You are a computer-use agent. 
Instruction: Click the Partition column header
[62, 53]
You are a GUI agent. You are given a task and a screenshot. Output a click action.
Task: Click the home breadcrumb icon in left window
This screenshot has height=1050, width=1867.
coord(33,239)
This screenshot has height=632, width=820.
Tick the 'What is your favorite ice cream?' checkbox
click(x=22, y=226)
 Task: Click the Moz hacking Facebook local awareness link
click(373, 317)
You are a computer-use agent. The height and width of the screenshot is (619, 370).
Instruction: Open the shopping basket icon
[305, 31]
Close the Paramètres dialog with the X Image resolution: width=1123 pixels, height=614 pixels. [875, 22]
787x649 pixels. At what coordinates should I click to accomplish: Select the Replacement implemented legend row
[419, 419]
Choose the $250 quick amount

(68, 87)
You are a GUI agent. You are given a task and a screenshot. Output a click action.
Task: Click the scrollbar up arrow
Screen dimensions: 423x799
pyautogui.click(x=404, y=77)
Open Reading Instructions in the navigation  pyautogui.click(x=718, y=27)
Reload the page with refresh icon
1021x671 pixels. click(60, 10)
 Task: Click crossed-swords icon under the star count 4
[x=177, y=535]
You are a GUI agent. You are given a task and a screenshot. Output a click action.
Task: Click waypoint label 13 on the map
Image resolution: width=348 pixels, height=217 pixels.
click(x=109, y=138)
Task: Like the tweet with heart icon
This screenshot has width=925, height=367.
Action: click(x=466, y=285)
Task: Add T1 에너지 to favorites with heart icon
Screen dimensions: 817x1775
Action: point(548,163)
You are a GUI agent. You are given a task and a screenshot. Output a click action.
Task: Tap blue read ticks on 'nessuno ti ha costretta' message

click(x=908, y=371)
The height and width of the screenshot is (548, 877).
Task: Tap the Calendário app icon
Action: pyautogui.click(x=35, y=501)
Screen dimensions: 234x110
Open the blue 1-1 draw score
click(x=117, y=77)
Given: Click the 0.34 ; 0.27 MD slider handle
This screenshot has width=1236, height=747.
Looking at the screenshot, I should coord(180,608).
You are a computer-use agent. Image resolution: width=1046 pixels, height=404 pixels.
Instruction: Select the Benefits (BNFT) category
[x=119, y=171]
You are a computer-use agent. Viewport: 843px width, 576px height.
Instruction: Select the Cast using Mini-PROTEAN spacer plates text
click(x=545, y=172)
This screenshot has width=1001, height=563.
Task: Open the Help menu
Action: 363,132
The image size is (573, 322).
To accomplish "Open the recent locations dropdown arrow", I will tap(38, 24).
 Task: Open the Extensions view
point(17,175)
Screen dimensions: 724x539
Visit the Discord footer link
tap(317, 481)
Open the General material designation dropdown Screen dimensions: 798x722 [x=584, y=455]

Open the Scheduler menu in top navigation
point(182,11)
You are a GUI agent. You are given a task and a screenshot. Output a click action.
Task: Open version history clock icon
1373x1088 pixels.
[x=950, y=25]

========================

--- Description of the task ---
Print, from the entries above, the line with "This screenshot has height=1050, width=1867.", the line with "Task: Like the tweet with heart icon" and all lines between them, exactly and with nothing else.

--- Answer to the problem ---
This screenshot has height=1050, width=1867.
coord(33,239)
This screenshot has height=632, width=820.
Tick the 'What is your favorite ice cream?' checkbox
click(x=22, y=226)
 Task: Click the Moz hacking Facebook local awareness link
click(373, 317)
You are a computer-use agent. The height and width of the screenshot is (619, 370).
Instruction: Open the shopping basket icon
[305, 31]
Close the Paramètres dialog with the X Image resolution: width=1123 pixels, height=614 pixels. [875, 22]
787x649 pixels. At what coordinates should I click to accomplish: Select the Replacement implemented legend row
[419, 419]
Choose the $250 quick amount

(68, 87)
You are a GUI agent. You are given a task and a screenshot. Output a click action.
Task: Click the scrollbar up arrow
Screen dimensions: 423x799
pyautogui.click(x=404, y=77)
Open Reading Instructions in the navigation  pyautogui.click(x=718, y=27)
Reload the page with refresh icon
1021x671 pixels. click(60, 10)
 Task: Click crossed-swords icon under the star count 4
[x=177, y=535]
You are a GUI agent. You are given a task and a screenshot. Output a click action.
Task: Click waypoint label 13 on the map
Image resolution: width=348 pixels, height=217 pixels.
click(x=109, y=138)
Task: Like the tweet with heart icon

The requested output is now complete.